Another debugger difficulty arises if a breakpoint has been set on an instruction that is used by the debugger as well as by the target code (e.g., on a function in a shared library or on a commonly used function such as ‘print’). If the debugger executes the breakpoint, execution of the debugger may halt with no means to resume the execution. Thus, various steps must be taken to ensure that the debugger will not perform breakpoints. One memory-intensive approach that addresses this problem involves creating separate copies of any shared function so that the breakpoint set in the target code copy of the function will not be present in the debugger copy of the function.

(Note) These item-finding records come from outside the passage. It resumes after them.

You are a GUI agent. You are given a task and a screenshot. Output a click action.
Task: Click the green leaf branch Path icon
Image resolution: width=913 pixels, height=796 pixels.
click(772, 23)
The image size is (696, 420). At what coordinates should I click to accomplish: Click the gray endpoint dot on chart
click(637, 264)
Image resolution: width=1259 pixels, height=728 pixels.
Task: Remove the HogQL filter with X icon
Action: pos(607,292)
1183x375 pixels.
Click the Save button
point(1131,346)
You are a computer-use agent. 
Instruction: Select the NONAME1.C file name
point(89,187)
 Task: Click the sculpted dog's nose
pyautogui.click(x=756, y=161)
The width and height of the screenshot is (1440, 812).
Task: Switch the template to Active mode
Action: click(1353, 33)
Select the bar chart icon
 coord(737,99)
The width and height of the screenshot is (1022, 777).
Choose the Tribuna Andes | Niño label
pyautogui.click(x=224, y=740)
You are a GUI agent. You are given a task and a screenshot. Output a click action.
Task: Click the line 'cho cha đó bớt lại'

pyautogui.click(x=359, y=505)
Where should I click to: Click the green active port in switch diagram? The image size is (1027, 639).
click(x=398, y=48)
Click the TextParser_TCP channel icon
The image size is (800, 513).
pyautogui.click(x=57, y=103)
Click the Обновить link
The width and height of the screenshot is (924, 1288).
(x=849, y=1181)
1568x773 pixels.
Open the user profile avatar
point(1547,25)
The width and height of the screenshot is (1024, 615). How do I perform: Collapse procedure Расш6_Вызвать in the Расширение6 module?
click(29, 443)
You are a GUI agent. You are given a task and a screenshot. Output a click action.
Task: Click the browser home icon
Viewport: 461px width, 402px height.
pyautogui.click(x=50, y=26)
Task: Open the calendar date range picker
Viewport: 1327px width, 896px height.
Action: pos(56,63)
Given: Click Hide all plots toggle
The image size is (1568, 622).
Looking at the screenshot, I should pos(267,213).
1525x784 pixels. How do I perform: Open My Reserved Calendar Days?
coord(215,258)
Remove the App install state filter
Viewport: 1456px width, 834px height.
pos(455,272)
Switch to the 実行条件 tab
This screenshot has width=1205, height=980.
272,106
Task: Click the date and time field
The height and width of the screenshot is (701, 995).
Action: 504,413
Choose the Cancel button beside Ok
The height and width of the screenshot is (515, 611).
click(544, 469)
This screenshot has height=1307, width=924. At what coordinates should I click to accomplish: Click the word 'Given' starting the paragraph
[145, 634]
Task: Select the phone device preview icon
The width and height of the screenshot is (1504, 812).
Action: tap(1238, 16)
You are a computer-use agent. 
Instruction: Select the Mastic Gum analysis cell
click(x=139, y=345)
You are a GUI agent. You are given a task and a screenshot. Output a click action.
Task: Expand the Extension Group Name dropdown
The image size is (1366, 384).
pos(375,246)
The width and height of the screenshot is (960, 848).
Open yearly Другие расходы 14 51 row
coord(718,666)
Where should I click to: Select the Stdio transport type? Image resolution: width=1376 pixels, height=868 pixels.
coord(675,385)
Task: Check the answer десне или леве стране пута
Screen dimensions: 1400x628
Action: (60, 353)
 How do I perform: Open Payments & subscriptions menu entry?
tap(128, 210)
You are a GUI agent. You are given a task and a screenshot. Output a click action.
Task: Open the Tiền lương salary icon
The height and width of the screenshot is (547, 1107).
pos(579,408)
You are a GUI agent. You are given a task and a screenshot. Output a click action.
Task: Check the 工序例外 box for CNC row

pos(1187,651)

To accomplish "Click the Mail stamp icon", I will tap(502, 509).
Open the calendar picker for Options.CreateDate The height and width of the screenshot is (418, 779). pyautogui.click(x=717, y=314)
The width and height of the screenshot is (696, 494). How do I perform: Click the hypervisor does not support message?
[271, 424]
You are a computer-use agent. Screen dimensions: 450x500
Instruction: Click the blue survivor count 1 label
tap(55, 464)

Finally, when a debugger is not available to locate an error in target code or when only static dump state information (i.e., various information about the state of a computer system near the moment of system crash, such as a memory core dump or hardware scan file) for the target code is available, analysis of the static dump state information may be the only debugging recourse. Such analysis is typically performed manually by reviewing bit values, a time-consuming process which may reveal only limited information.